Competition in today's pay TV marketplace is growing, resulting in more choice and increased quality for consumers. Given this observation, what is the case for regulation?
Proponents of an a la carte mandate suggest that they can improve on the market in two primary ways. First, since people would no longer be forced to pay for channels they do not watch, they would pay less for cable television. Second, since people could choose not to buy certain channels, they would no longer be forced to subsidize programming (particularly "racy" programming) of which they disapprove. Neither claim withstands scrutiny.
First, bundling, as opposed to a la carte, provides a means for cable channels to expand their distribution, thereby increasing advertising revenues (and defraying costs that would otherwise be passed on to consumers in the form of higher subscription fees); it allows consumers to sample cable channels, thereby reducing marketing costs; and, it reduces transactions costs by avoiding the need for cable operators to constantly add and subtract channels from individual consumers' feeds.
Second, the "good stuff" that proponents wish to promote with a la carte regulation is not likely to survive under such a system. Most family-focused/children's networks, female-oriented channels, and religious programmers oppose a la carte for this reason. They understand that their programs attract only a small subset of the overall universe of viewers. If their networks are not bundled alongside other channels, they might disappear entirely. Additionally, many of the channels lawmakers want driven off basic cable, such as MTV, are among the Top 20 cable networks and will likely continue to do just fine.

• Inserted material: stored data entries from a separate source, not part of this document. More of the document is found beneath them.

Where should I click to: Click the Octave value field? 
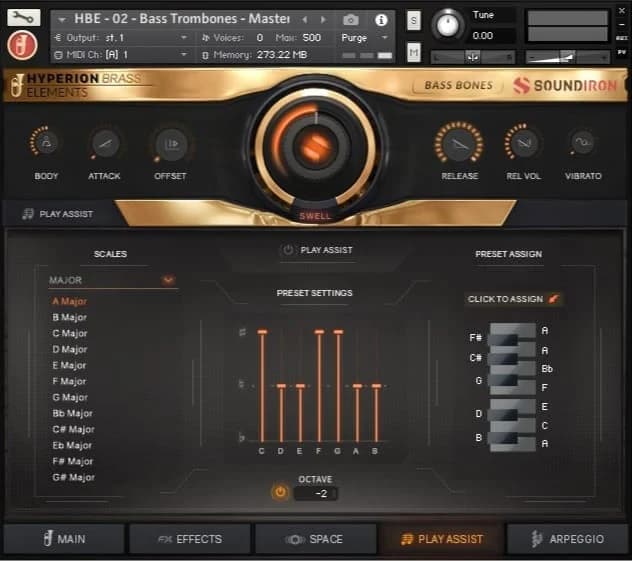coord(315,493)
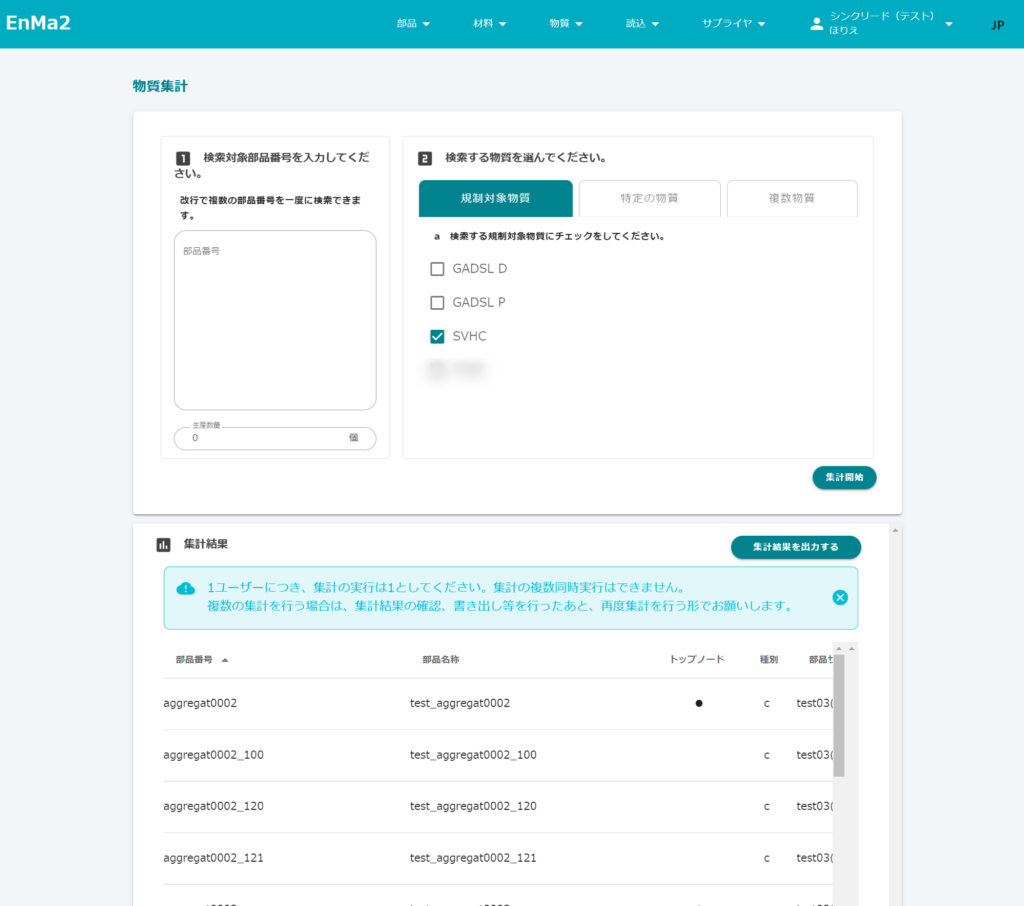The image size is (1024, 906).
Task: Expand the 材料 dropdown menu
Action: pyautogui.click(x=490, y=24)
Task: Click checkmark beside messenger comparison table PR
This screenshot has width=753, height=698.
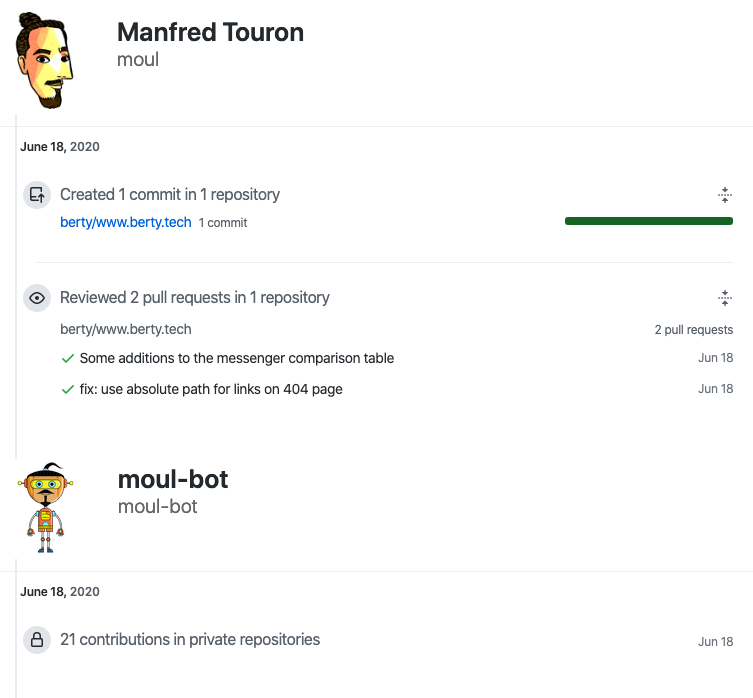Action: click(67, 358)
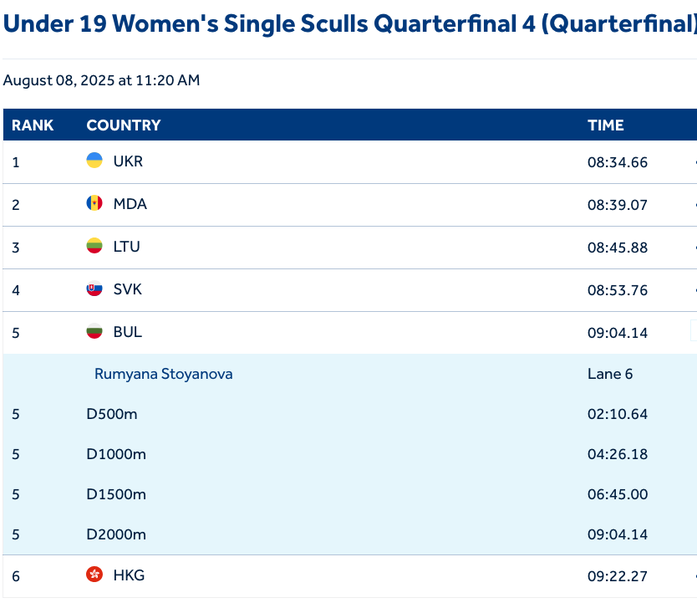Viewport: 697px width, 608px height.
Task: Collapse the expanded BUL row
Action: [x=350, y=333]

From a policy perspective, a la carte regulation is worse than a solution in search of a problem; it is a problem waiting to happen. As prices rose and programming became less diverse in the wake of an a la carte mandate, policymakers would find themselves besieged by consumers and interest groups demanding yet another "solution." Perhaps they would frankly admit error and reverse course, repealing the misguided policy they had so recently put in place. On the other hand, it is just as possible that they would proffer still more regulatory solutions—price controls, for example—which would be politically attractive on the surface, but equally flawed in their underlying economics. No doubt the new rules would also be motivated by the best of intentions.